• **Materials provided**
*** Block opens ***

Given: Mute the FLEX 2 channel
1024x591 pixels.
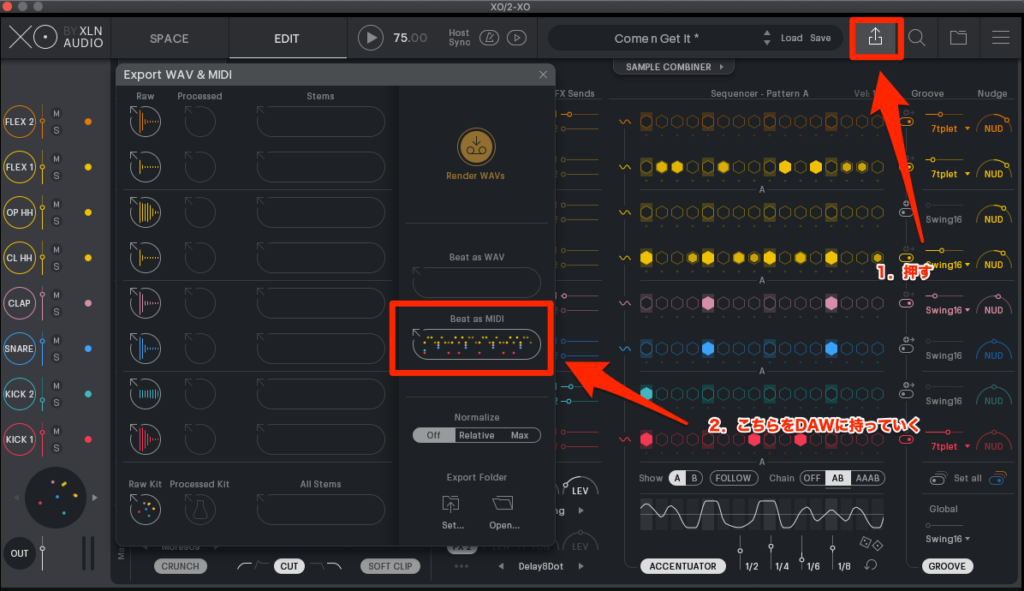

*** Block closes ***
*** Block opens ***

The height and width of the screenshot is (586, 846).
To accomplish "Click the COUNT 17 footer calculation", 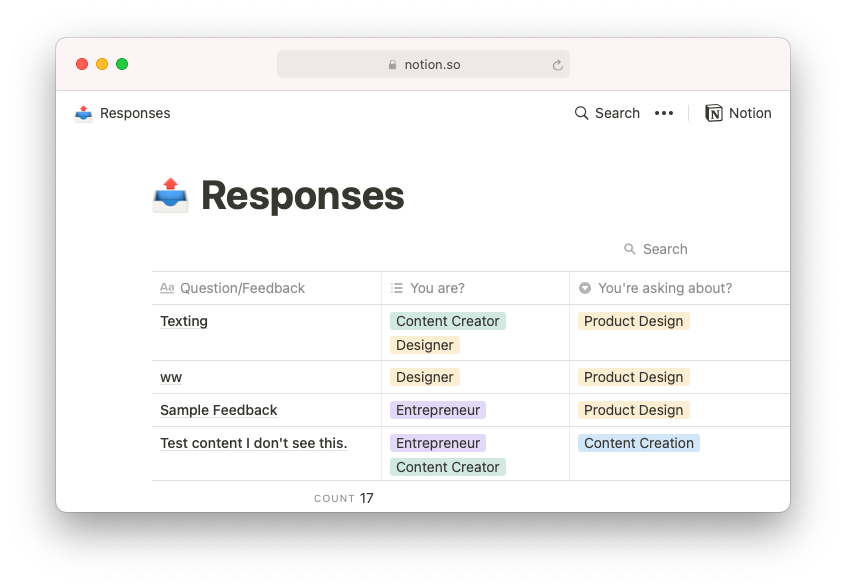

*** Block closes ***
*** Block opens ***

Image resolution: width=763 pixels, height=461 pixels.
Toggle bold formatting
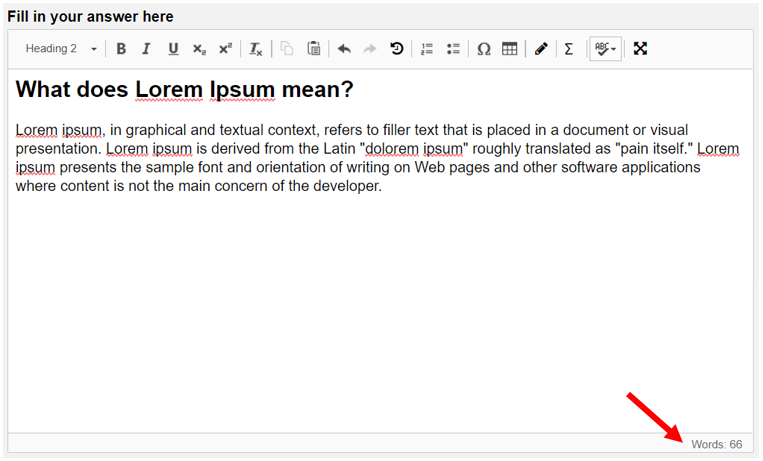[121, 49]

*** Block closes ***

• **Work required**
Please give the number of lines above containing "width" and nothing else.

• **Solution below**
2